荒川 和佳子

ここでしか買えない“コーヒー味”

干し餅は、藤里で昔から親しまれてきた保存食。今ではコーヒーやお茶、時にはお酒のおともとして町民に愛されている。サクサクとした食感と素材そのままの優しい味に、どこか懐かしさを覚える人も多いだろう。コハゼ、シソ、ゴマ、などの見た目も鮮やかな商品が店頭に並ぶ姿は、買い物客に春の訪れを感じさせてくれる。
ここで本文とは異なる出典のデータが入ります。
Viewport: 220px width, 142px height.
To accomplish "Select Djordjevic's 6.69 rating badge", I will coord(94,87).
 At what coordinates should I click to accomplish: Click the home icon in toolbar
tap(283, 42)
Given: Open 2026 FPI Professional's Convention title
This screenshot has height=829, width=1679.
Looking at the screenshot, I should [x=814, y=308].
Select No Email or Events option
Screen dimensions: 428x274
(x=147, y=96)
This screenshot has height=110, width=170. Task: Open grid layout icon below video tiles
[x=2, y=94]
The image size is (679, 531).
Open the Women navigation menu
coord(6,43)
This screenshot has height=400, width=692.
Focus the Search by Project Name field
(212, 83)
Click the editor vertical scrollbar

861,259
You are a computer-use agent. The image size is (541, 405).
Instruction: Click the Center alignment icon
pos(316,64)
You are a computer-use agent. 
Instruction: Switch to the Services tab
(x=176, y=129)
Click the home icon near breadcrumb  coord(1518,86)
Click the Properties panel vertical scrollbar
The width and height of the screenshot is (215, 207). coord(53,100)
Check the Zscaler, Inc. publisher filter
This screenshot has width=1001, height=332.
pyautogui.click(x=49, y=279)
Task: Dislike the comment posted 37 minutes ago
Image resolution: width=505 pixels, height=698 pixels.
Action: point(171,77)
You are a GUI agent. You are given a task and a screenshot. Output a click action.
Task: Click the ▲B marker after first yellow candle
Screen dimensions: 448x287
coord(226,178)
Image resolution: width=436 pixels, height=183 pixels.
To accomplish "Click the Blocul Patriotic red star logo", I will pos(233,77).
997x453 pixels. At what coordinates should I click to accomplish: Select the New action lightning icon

その中に新たに加わったのが、“コーヒー味”だ。考案したのは、20年以上干し餅を作り続けている荒川和佳子さん。お客さんに喜んでもらうため、常に商品開発を行っているそう。コーヒー味に苦味は一切なく、豆の風味が微かな甘みとなって舌を楽しませてくれる。薄味と豆の香りのバランスがちょうど良く、お酒との相性もばっちりだ。

自然の力を生かして作る干し餅

干し餅は「餅に水分を多く含ませて凍らせ、冬の寒風で乾燥」という自然の力を生かした昔ながらの工程で作られる。しかし、そのやり方は一筋縄ではいかない。まず餅をついて、固まる前に急いでお湯入れて、混ぜて、練って、こねて。これを繰り返して、通常の倍の水分量を餅に含ませる。ずっしりと水分を吸収した餅を扱うのには相当な力が必要で、切るだけでも一苦労。さらに高品質の商品を作るためには、乾かすときの風量が均等になることも大切。荒川さんは、この一連の流れを全て手作業で行っている。「自分の腕があるから、自分の力で」。店頭に並ぶ華やかな干し餅の背景には、荒川さんの見えない努力と汗があった。

買いに来てくれるから、頑張れる

荒川さんが作る干し餅は、ファンが多いことで有名だ。毎年時期になれば、車で2時間かけて来るお客さんもいるんだとか。人気商品のため、商品の売れ行きも早く「いつまであるのか?」との問い合わせも少なくない。「買いに来てくれるのが、嬉しい。買いに来てくれるから、頑張れる」と荒川さんは顔をほころばせる。

藤里の冬は長い。干し餅が出る1月~3月は、ちょうど最後の寒さを乗り切る時期。「今日は何味を食べようかな?」と考えながら、春の訪れを待ってみてはいかがだろうか。